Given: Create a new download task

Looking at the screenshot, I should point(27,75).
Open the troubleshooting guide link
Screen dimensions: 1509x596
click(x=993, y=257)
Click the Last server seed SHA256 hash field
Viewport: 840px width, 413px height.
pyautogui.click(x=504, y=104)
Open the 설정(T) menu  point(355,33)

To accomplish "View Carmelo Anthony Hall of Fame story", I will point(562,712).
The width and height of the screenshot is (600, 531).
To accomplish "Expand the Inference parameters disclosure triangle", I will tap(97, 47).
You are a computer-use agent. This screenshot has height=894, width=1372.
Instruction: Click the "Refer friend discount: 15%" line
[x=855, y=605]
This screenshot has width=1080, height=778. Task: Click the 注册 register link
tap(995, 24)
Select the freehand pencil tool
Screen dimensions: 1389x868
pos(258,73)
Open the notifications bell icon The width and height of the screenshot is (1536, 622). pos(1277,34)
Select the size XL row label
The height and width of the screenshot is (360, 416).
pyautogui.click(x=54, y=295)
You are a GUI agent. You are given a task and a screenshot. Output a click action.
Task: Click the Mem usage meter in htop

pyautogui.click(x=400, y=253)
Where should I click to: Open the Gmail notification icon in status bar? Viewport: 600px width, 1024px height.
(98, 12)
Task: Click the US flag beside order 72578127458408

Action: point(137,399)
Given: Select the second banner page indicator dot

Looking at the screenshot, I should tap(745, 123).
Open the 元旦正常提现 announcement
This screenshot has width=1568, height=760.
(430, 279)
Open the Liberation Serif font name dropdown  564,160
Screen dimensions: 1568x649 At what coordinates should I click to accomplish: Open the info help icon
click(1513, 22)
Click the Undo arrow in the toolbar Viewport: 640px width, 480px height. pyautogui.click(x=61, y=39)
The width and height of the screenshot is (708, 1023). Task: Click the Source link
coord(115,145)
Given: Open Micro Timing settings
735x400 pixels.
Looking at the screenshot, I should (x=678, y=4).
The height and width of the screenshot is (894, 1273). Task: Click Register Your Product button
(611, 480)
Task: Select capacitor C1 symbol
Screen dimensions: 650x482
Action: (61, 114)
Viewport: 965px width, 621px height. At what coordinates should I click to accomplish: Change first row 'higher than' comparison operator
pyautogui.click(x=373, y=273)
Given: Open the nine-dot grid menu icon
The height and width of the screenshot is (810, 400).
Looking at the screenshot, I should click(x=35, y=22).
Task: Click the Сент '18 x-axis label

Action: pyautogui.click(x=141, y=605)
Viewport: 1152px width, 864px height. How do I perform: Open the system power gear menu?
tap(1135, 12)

..........

Reproduce all of the data above verbatim, keeping every line in its original order.

Given: Create a new download task

Looking at the screenshot, I should point(27,75).
Open the troubleshooting guide link
Screen dimensions: 1509x596
click(x=993, y=257)
Click the Last server seed SHA256 hash field
Viewport: 840px width, 413px height.
pyautogui.click(x=504, y=104)
Open the 설정(T) menu  point(355,33)

To accomplish "View Carmelo Anthony Hall of Fame story", I will point(562,712).
The width and height of the screenshot is (600, 531).
To accomplish "Expand the Inference parameters disclosure triangle", I will tap(97, 47).
You are a computer-use agent. This screenshot has height=894, width=1372.
Instruction: Click the "Refer friend discount: 15%" line
[x=855, y=605]
This screenshot has width=1080, height=778. Task: Click the 注册 register link
tap(995, 24)
Select the freehand pencil tool
Screen dimensions: 1389x868
pos(258,73)
Open the notifications bell icon The width and height of the screenshot is (1536, 622). pos(1277,34)
Select the size XL row label
The height and width of the screenshot is (360, 416).
pyautogui.click(x=54, y=295)
You are a GUI agent. You are given a task and a screenshot. Output a click action.
Task: Click the Mem usage meter in htop

pyautogui.click(x=400, y=253)
Where should I click to: Open the Gmail notification icon in status bar? Viewport: 600px width, 1024px height.
(98, 12)
Task: Click the US flag beside order 72578127458408

Action: point(137,399)
Given: Select the second banner page indicator dot

Looking at the screenshot, I should tap(745, 123).
Open the 元旦正常提现 announcement
This screenshot has width=1568, height=760.
(430, 279)
Open the Liberation Serif font name dropdown  564,160
Screen dimensions: 1568x649 At what coordinates should I click to accomplish: Open the info help icon
click(1513, 22)
Click the Undo arrow in the toolbar Viewport: 640px width, 480px height. pyautogui.click(x=61, y=39)
The width and height of the screenshot is (708, 1023). Task: Click the Source link
coord(115,145)
Given: Open Micro Timing settings
735x400 pixels.
Looking at the screenshot, I should (x=678, y=4).
The height and width of the screenshot is (894, 1273). Task: Click Register Your Product button
(611, 480)
Task: Select capacitor C1 symbol
Screen dimensions: 650x482
Action: (61, 114)
Viewport: 965px width, 621px height. At what coordinates should I click to accomplish: Change first row 'higher than' comparison operator
pyautogui.click(x=373, y=273)
Given: Open the nine-dot grid menu icon
The height and width of the screenshot is (810, 400).
Looking at the screenshot, I should click(x=35, y=22).
Task: Click the Сент '18 x-axis label

Action: pyautogui.click(x=141, y=605)
Viewport: 1152px width, 864px height. How do I perform: Open the system power gear menu?
tap(1135, 12)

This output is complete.